Cardiff and Swansea universities are displaying increasing willingness to support foreign exchange student programmes for their graduates, a leading academic from the latter considers in a recent article.
Writing in a piece for local portal Welsh Online, Huw Morris, academic registrar at Swansea University, mentions a series of initiatives undertaken by either establishment with a view to strengthening their international exchange programmes. Cardiff Metropolitan University, for instance, recently hosted a week-long conference for this very purpose, where academic staff were able to confer with colleagues from across Europe to devise comprehensive internationalisation strategies. The same university was also recently involved in a cooperative project aiming to facilitate student exchanges with universities in the Middle East, the academic reveals.

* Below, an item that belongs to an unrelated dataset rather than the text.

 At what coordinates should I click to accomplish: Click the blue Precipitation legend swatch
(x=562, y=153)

Morris goes on to consider that the performance of Welsh universities in the field of international exchange student programmes has been impressive given the country’s modest dimensions. A good example of this is the granting of Erasmus+ funds to no less than three universities in Wales, which the establishments in question will be able to use towards the implementation of joint degrees. Swansea University and Bangor University have also been able to secure funding for two Masters programmes and one PhD programme, further illustrating the academic registrar’s point.
Other recent accolades for Welsh universities, cited by Morris in his piece, include the attribution of the European Commission’s Diploma Supplement Label to Swansea University in 2009, and the same establishment’s involvement in the Mapping University Mobility of Staff and Students programme, to which it was one of only four European universities invited. An official Franco-Welsh alliance between Cardiff University and the Joseph Fourier University, in Grenoble, is also highlighted by the author as a sign of progress and willingness to facilitate international mobility on the part of Welsh universities.
The British Isles currently have roughly 22.000 expatriate students on student programmes abroad — a number which makes up approximately 1.7 percent of the population.